Thursday, August 13, 2009

Comics Roundup for 8/12/09

Okay, there was a lot more to get than I had anticipated. Here goes:

Echo #14 - I'm running out of stuff to say about this series, but not in a bad way. I've raved about it, and all I can do is pretty much just repeat what I've stated before. This issue did a nice job of upping the ante a bit while still continuing to focus on the characterizations that keep me coming back every six weeks.

Batman #689 - The bad news is that Judd Winick is leaving the title after this current story. The good news is that he's coming back. This issue does a nice job of continuing to show how Dick Grayson is a different sort of Batman than Bruce Wayne was. For one thing, he's seen smiling while in action. Oh, and it was also nice to get some Mark Bagley artwork.

Trojan War #4 of 5 - This series deals with all of the stories regarding the Trojan War that aren't covered by Homer's two epics. I was familiar with many of these stories, including the madness of Ajax and the coming of Philoctetes. The story where Odysseus sneaks over the wall of Troy and is recognized by Helen is a new one for me though. I guess that next issue will deal with the sack of Troy, as this one ends with the Trojan Horse coming in through the gates of the city. I wonder if an adaptation of The Aeneid is in the works?
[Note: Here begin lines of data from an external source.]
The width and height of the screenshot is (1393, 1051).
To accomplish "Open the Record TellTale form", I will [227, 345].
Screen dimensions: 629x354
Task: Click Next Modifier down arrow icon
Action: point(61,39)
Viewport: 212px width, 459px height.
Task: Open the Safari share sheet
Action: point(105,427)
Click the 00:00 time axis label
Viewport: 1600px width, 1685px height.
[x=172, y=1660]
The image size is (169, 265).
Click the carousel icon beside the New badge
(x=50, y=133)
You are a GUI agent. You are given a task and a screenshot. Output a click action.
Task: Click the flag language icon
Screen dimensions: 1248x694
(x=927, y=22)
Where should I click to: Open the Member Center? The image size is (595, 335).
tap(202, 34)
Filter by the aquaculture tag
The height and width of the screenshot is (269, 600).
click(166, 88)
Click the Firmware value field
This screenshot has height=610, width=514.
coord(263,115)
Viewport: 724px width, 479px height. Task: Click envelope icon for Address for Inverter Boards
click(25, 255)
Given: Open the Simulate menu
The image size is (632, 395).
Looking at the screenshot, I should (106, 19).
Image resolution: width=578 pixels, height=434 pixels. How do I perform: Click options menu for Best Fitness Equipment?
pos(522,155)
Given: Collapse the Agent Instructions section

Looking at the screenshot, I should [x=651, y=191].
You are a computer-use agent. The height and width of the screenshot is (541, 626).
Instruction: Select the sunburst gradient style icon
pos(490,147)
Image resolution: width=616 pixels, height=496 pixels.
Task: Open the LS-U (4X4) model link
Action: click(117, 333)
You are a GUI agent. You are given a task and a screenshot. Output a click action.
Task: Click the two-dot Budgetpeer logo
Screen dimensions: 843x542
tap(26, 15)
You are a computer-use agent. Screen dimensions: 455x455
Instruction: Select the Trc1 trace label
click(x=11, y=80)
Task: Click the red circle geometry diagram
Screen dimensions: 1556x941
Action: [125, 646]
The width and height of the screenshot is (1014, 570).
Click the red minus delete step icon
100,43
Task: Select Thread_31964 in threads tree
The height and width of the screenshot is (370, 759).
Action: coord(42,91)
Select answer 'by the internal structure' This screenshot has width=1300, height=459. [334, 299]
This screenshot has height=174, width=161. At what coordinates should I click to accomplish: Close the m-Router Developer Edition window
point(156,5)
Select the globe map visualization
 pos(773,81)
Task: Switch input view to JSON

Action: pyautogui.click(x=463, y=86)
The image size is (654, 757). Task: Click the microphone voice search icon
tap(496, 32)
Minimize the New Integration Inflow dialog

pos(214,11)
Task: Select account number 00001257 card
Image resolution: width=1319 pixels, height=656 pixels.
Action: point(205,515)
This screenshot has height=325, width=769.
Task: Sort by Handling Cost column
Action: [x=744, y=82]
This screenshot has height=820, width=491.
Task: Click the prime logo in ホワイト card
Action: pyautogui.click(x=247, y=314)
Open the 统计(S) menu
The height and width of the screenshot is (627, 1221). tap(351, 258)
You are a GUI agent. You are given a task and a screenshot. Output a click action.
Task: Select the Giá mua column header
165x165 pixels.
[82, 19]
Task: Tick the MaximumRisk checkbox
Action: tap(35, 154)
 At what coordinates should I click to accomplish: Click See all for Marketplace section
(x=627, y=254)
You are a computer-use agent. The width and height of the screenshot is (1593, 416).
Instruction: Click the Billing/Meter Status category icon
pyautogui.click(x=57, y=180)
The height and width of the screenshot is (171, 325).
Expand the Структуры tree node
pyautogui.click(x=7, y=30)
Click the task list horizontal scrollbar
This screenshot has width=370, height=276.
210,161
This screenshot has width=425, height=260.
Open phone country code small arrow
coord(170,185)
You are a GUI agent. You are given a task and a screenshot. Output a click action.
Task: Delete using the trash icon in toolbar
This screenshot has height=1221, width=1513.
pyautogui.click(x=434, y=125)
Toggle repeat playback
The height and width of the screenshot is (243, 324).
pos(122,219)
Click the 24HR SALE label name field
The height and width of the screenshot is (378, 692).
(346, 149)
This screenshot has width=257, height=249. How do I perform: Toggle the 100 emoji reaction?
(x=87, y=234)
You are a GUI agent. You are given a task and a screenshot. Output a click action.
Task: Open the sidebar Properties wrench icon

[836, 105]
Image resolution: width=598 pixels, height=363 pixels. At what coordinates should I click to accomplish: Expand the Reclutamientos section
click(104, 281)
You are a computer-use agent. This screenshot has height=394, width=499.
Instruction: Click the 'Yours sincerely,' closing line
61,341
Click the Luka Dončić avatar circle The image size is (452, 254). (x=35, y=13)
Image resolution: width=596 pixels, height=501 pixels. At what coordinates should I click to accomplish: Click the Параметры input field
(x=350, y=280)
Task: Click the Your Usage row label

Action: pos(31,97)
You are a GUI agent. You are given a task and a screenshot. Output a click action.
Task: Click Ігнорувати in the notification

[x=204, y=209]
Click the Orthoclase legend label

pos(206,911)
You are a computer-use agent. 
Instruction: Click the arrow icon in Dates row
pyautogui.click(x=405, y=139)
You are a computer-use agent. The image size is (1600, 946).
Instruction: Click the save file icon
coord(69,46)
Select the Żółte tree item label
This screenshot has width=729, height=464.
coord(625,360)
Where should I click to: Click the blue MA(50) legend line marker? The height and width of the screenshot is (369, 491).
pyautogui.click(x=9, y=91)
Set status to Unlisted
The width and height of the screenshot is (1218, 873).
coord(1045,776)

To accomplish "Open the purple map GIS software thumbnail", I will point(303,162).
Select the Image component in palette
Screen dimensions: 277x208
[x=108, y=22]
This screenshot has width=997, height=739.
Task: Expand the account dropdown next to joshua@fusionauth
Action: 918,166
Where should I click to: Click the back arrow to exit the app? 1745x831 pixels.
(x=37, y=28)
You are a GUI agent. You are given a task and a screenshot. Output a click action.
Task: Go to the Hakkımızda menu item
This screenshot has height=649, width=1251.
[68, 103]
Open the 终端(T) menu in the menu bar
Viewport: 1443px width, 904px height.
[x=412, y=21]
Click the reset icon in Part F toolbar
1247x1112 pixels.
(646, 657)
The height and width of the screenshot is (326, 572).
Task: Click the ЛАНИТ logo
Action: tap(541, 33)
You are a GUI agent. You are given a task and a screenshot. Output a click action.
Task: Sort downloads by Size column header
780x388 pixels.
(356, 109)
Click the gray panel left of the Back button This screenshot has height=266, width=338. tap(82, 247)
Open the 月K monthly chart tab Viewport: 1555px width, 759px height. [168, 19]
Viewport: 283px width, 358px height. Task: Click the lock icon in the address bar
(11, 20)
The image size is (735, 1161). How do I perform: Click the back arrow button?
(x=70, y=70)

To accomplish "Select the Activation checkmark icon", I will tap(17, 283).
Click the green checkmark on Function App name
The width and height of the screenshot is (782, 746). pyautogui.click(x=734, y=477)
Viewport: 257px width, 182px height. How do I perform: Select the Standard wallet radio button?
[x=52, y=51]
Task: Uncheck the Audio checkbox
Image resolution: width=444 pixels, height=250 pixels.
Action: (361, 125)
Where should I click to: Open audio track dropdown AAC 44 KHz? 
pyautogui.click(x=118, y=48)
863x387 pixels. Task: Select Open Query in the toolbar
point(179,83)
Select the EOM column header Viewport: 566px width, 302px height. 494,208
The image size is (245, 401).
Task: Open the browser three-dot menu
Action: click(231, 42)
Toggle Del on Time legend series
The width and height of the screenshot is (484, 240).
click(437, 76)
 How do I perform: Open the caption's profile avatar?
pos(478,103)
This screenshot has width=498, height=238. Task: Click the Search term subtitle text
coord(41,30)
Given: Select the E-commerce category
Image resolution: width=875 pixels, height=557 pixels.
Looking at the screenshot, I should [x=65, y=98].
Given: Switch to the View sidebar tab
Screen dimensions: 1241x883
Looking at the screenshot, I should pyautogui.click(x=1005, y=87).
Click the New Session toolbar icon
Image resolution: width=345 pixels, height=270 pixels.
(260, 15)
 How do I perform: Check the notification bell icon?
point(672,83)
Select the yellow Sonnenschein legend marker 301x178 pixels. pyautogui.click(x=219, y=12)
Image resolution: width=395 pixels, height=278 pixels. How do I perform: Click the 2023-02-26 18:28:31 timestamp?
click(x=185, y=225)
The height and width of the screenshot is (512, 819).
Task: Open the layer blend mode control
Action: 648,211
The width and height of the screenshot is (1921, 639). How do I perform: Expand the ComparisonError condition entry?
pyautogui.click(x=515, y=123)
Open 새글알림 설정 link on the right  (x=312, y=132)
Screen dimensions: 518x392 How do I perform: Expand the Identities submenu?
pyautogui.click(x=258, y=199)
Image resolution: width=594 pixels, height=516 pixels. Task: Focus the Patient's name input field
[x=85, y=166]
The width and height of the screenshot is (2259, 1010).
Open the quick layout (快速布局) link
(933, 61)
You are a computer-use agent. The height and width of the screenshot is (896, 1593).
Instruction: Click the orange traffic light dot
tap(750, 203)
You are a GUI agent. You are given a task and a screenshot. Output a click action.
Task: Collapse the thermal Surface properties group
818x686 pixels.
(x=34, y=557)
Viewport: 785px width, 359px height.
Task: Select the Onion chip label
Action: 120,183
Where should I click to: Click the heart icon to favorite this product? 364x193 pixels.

Hellboy: The Wild Hunt #5 of 8 - This one has been delayed for quite a bit, and now I don't remember what happened (for the most part, but I remember a really cool moment in the first issue). I think I'll wait until the whole series is in and then read it all in one sitting. I just flipped through it though, and even though Michael Mignola isn't doing the art, Duncan Fegredo is a pretty damn good substitute.

Amazing Spider-Man #602 - I realize that a lot of fans are still upset over the whole undoing of the marriage, but I'm still on board. Not only that, but I think that Mary Jane has once again become interesting now that she's no longer his wife. (To be fair, there were some good stories about her when they were married, but I like the happy-go-lucky version of the character better - probably because that's the one I first met in an old issue of Marvel Tales, which reprinted an even older Lee/Romita Spider-Man story.)

Blackest Night #2 of 8 - Consider the stakes officially raised. A lot happens this issue, and it seems like the Black Lanterns are pretty damn indestrutable. Also, there's a really cool moment where Green Lantern crashes down on the bat-signal. At first I worried that eight issues would be too much, and that the story would drag as a result. This issue, however, still feels like the setup to the story, as there's a hell of a lot of stuff going on. Hopefully things will move a little more forward by next issue, because although I still enjoyed this one, I'll want some more progression by then.

Blackest Night: Batman #1 of 3 - I've stated before that I'm pretty skeptical about all of the tie-ins that come about whenever there's an event. And yet again, I find myself picking up another one and being pretty darned satisfied. I realize that they're using Batman to sell this book, but this series picks up an even more interesting aspect of the whole "Blackest Night" - what about Deadman? He's already dead! It feels more like he's the main character in this, which is fine with me so long as it's interesting, but some fans might get annoyed with that.

The Walking Dead: Volume 10 - This is a series that I wait for the collected editions, and I simultaneously love it and hate it. Why do I hate it? Because I get so absorbed in the story that I wind up rushing through the entire book, and then I have to wait several months for the next one to come out. I guess if that's my reason for hating it though, I can live with that. This volume changes the direction for the series yet again, and it features the same blend of horror and character development that keeps me coming back. There's an especially poignant moment with Rick, his son Carl, and Abraham. Oh, and I read yesterday that they're planning a television series adaptation, which is exactly the right way to go for something like this. If you want a movie, watch George Romero's "Dead" films.

Al Williamson's Flash Gordon: A Lifelong Vision of the Fantastic - I actually got this several days ago in the mail, but I wanted to make some mention of it. This is one that I bought primarily for the artwork, as I'm not really that huge of a fan of Flash Gordon. While Al Williamson didn't create the character, he's probably the artist most associated with Flash next to Alex Raymond (who did create him). This reprints every Flash Gordon comic he did in black and white (for the most part), including a tw0-issue Marvel series that I already own (but the version I have is in color). Al Williamson also did the Star Wars comic strip back in the early 80s, along with the adaptations of The Empire Strikes Back and Return of the Jedi. Anyway, it's a really nice volume, and even though the stories are a bit dated and not quite my cup of tea, I've spent a lot of time just gazing at the absolutely gorgeous characters and backgrounds of a world-class comics artist.